◆ **What you need to do**: Reproduce the entries shown below only from the line with "Instruction: Click the green" down to the line with "The height and width of the screenshot is (1015, 1176).", keeping both end lines and copying each one exactly.
━━ Provided information
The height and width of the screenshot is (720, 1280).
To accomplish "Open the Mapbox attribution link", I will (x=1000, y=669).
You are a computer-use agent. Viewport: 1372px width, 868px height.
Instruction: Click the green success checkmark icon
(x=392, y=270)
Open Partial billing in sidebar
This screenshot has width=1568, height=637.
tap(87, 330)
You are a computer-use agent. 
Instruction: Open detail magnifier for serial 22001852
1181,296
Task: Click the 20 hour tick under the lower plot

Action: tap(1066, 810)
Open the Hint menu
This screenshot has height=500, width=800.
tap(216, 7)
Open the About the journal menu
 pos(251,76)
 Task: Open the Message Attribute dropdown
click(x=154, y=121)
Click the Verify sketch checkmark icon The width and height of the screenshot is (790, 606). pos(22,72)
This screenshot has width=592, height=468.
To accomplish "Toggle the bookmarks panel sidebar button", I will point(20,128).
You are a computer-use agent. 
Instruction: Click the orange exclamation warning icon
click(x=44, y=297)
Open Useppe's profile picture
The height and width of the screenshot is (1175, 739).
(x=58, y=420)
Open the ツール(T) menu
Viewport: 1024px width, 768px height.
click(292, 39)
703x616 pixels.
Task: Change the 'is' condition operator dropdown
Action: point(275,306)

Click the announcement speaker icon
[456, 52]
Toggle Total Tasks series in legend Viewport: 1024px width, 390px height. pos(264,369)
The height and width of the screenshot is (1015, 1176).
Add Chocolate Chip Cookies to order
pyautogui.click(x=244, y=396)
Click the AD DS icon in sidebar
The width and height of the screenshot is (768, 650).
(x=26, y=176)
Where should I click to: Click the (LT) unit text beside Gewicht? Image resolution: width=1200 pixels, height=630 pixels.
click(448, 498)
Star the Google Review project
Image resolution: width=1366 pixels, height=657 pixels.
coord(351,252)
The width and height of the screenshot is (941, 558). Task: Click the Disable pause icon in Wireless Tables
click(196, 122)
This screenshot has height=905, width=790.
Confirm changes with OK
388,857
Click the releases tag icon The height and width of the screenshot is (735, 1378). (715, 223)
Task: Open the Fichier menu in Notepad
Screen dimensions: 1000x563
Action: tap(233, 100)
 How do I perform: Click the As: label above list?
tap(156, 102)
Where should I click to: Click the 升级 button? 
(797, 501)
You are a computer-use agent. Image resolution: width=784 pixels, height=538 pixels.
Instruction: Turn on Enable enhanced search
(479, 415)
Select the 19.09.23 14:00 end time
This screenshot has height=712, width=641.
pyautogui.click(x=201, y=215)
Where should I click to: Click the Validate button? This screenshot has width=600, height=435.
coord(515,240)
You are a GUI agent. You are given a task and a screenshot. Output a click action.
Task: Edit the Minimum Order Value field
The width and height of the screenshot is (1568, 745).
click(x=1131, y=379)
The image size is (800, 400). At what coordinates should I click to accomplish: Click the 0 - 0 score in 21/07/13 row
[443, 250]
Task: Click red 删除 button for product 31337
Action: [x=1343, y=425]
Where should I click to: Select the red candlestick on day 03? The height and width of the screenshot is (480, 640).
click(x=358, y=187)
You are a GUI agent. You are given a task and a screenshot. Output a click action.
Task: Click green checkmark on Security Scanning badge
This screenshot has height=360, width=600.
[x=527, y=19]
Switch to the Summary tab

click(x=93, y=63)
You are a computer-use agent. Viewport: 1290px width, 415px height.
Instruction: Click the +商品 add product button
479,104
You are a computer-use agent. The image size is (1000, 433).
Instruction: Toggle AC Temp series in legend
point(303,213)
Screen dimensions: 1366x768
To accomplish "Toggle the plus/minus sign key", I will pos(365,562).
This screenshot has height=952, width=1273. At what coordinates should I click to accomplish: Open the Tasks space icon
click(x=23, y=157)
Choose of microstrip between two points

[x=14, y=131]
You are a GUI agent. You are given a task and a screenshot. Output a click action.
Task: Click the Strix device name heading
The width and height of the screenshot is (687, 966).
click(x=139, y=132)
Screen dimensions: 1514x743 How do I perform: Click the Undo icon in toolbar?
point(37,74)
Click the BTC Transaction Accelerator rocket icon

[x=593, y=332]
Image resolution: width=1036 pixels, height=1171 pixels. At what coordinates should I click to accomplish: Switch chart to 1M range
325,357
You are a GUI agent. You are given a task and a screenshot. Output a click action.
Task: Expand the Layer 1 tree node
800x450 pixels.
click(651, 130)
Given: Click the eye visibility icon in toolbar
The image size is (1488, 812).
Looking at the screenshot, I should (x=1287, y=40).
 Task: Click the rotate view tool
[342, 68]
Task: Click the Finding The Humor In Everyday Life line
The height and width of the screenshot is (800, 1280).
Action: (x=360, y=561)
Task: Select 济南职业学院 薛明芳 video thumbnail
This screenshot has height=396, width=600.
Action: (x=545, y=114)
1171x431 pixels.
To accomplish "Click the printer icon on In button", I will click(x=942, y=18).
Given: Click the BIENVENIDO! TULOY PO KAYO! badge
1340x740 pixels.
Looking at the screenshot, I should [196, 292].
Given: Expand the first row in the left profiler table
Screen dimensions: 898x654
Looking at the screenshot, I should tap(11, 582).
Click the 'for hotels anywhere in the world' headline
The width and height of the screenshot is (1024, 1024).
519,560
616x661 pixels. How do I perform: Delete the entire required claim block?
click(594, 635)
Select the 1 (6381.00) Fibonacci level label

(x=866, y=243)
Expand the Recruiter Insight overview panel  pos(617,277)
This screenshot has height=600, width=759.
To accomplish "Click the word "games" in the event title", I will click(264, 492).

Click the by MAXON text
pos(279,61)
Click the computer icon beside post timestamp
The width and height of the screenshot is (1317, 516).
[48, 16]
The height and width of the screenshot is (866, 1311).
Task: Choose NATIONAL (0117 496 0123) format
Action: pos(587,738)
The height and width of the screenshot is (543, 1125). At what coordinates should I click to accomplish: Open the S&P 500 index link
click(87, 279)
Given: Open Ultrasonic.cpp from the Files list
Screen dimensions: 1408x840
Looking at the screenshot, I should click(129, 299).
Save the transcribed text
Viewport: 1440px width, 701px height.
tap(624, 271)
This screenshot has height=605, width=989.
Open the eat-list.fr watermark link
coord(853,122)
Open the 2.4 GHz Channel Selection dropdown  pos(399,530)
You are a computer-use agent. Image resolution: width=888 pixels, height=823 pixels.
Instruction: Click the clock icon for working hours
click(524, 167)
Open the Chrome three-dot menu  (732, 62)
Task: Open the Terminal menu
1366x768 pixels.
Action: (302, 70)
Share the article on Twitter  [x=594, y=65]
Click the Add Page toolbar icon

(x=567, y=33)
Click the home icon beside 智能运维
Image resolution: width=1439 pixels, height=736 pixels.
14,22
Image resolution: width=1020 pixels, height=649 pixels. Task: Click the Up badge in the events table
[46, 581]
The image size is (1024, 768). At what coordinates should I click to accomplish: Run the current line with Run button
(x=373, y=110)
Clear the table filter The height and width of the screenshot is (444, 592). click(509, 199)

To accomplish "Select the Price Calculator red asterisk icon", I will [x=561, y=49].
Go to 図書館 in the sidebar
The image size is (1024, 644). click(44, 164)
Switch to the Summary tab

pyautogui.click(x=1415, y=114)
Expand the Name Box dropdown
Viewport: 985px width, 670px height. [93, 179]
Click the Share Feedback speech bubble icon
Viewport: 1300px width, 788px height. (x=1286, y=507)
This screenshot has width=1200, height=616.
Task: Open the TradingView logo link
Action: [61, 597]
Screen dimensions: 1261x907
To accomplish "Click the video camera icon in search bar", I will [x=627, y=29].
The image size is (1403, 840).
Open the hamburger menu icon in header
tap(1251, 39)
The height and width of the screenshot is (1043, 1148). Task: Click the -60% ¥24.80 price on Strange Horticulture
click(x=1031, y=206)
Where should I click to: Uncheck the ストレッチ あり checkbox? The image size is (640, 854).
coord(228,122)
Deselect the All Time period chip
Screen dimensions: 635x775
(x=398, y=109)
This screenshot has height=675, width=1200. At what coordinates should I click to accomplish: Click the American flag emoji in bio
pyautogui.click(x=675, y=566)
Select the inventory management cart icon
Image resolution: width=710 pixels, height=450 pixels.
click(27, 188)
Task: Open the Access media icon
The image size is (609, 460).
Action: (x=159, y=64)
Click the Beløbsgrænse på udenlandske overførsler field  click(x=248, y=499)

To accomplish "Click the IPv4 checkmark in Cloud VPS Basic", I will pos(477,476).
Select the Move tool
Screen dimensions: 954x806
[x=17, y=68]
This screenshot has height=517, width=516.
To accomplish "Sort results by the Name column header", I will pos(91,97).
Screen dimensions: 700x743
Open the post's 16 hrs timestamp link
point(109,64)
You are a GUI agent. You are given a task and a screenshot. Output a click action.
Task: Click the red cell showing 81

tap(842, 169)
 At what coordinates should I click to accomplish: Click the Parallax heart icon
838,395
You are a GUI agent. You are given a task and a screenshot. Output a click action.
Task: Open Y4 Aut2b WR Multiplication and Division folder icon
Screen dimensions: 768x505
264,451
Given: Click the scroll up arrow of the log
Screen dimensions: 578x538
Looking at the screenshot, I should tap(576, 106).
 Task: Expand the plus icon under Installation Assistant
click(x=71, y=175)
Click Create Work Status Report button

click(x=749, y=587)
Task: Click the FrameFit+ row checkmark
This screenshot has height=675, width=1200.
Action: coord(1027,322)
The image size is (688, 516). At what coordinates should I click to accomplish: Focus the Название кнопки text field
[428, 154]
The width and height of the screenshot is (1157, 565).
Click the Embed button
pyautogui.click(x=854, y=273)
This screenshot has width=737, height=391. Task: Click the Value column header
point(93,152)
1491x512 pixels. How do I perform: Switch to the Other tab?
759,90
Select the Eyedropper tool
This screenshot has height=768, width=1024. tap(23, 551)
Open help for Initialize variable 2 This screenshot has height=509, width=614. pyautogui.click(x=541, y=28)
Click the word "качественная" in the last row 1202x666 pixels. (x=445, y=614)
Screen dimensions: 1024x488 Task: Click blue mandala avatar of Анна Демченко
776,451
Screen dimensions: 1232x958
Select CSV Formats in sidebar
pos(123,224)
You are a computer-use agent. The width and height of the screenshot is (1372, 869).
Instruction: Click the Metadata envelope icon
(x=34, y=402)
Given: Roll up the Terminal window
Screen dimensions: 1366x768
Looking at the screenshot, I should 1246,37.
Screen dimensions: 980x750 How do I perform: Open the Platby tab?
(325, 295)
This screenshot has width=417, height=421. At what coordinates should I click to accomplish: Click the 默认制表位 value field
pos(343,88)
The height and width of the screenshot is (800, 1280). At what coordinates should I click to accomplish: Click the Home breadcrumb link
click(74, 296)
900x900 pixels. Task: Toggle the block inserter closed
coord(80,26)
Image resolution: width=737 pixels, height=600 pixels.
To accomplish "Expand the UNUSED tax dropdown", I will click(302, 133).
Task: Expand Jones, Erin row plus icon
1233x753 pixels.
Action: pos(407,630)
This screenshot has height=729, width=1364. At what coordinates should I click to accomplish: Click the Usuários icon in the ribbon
━━━━
◆ **Solution to this task**:
Instruction: Click the green success checkmark icon
(x=392, y=270)
Open Partial billing in sidebar
This screenshot has width=1568, height=637.
tap(87, 330)
You are a computer-use agent. 
Instruction: Open detail magnifier for serial 22001852
1181,296
Task: Click the 20 hour tick under the lower plot

Action: tap(1066, 810)
Open the Hint menu
This screenshot has height=500, width=800.
tap(216, 7)
Open the About the journal menu
 pos(251,76)
 Task: Open the Message Attribute dropdown
click(x=154, y=121)
Click the Verify sketch checkmark icon The width and height of the screenshot is (790, 606). pos(22,72)
This screenshot has width=592, height=468.
To accomplish "Toggle the bookmarks panel sidebar button", I will point(20,128).
You are a computer-use agent. 
Instruction: Click the orange exclamation warning icon
click(x=44, y=297)
Open Useppe's profile picture
The height and width of the screenshot is (1175, 739).
(x=58, y=420)
Open the ツール(T) menu
Viewport: 1024px width, 768px height.
click(292, 39)
703x616 pixels.
Task: Change the 'is' condition operator dropdown
Action: point(275,306)

Click the announcement speaker icon
[456, 52]
Toggle Total Tasks series in legend Viewport: 1024px width, 390px height. pos(264,369)
The height and width of the screenshot is (1015, 1176).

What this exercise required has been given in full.